10 Best Movies About Internet
Since the early '80s the modern computer age has been working itself into film culture and from all the films made since then the ones listed below are the 10 Best Movies About the Internet. Whether realistic, wildly stylized or comically hyperbolized these represent the most entertaining adaptations of the web to the screen.
- "Hackers", released in 1995, is an incredibly funny and adrenaline-filled ride following several young hackers in a quest for thrills, notoriety and, in the end, justice. It's a perfect projection of Cyberpunk on the screen and while visions of the Internet as a swirling, multicolored vortex of information fail to impress, our heroes Crash Override, Acid Burn, Lord Nikon, Phantom Phreak and Cereal Killer never fail to entertain.
- The 1983 movie "Wargames" was perhaps the first movie about the Internet. When Mathew Broderick, Prince of the '80s, finds a back door into a military computer and engages in a game which the system thinks is real he brings the world to the bring of total annihilation, and hilarity ensues.
- In 2003, "Something's Gotta Give" accomplished something few movies had ever done, or have done since: featured older adults that know how to use the Internet. Jack Nicholson and Diane Keaton star as two greying lovebirds whose relationship sparks and grows via Internet chat. This relationship, typically reserved in film for fifteen year-olds, is earnest, heartwarming, and delightfully devoid of stereotypes.
- "Jay and Silent Bob Strike Back" isn't about comic books and it isn't about vulgarity. This 2001 comedy is about two guys who got angry at the posts on an Internet message board and decided to do something about it. Anybody who's ever been on a board can identify with the movie's final sequence in which the pair track down everyone they disagree with and... painfully resolve their differences.
- In 1998, during heady days when most people signed onto the Internet through AOL, "You've Got Mail" was one of the most ubiquitous phrases in the world. In the movie of the same name Tom Hanks and Meg Ryan explore the ultimate anonymity of the web as their romance blossoms online despite hating each other in real life.
- If the Internet isn't the star of 2005's "Me You and Everyone We Know" then it's certainly the best supporting character. There really is nothing like a middle-aged gallery owner engaging in sincere erotic chat with a six year-old pretending to be older. The film has since gifted the Internet with one of the highest search results for "Back and Forth".
- 2004's "Closer" is about life, love and relationships.
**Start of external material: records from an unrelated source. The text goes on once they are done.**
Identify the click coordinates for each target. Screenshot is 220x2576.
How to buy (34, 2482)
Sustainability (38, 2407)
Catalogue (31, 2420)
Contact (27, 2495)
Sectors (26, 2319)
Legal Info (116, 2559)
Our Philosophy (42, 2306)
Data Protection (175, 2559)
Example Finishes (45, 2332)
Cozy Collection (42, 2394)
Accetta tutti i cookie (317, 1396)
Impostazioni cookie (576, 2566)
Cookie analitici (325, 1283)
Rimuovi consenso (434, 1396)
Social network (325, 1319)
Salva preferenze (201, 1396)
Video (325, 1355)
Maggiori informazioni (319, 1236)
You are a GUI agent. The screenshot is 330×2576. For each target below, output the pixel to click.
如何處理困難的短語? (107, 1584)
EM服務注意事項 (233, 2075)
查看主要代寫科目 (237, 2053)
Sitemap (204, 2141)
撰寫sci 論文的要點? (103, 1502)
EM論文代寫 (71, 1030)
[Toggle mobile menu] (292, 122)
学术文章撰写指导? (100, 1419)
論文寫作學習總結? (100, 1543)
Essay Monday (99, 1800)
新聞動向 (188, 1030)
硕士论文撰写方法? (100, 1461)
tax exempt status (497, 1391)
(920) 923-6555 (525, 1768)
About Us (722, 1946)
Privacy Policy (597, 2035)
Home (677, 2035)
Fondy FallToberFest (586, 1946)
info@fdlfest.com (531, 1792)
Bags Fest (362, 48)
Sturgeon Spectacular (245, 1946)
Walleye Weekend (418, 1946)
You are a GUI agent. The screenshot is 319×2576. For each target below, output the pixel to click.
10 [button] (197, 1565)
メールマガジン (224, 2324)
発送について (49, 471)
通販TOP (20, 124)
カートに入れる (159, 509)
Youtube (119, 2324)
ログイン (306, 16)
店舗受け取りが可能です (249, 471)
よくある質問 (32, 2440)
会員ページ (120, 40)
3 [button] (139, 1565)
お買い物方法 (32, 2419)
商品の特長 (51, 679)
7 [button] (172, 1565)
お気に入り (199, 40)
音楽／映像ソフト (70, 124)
It's also movie about how the Internet can completely screw up life, love and relationships.
- Released in 2001, "Anti-Trust" combines the worst rumors and fears of pre-break up Microsoft and the unbridled reach of the Internet. Tim Robbins plays a convincing Evil Bill Gates while Ryan Phillippe and Rachel Leigh Cook ride their serious '90s teen movie cred into the realm of serious computer geekery. It's the "Can't Hardly Wait" of movies about the Internet.
- In 1995, "The Net" embodied the country's worst fears about digital records and identity in the computer age. The movie confirmed that a person with no family, no friends and basically no human contact can literally be erased from existence. How that's different from the pre-Internet age is hard to determine.
- Due to its PG-13 rating the fourth installment in the "Die Hard" series, 2007's "Live Free or Die Hard", does not feature the full, uncensored trademark catchphrase. It does, however, feature hackers shutting down every level of U.S. infrastructure, Justin Long ironically clocking a lot of time on a PC and Bruce Willis taking down a helicopter in flight by hitting it with a car. Yippie-ki-yay.
Each of these movies expound on different facets of the Internet. Whether its deep and wide-ranging roots to its potential for human connection. From its possibility to connect to its ability to fracture. They use different degrees of realism to varying degrees of success but the one common thread between them is the idea that in the Internet world none of us is really alone anymore.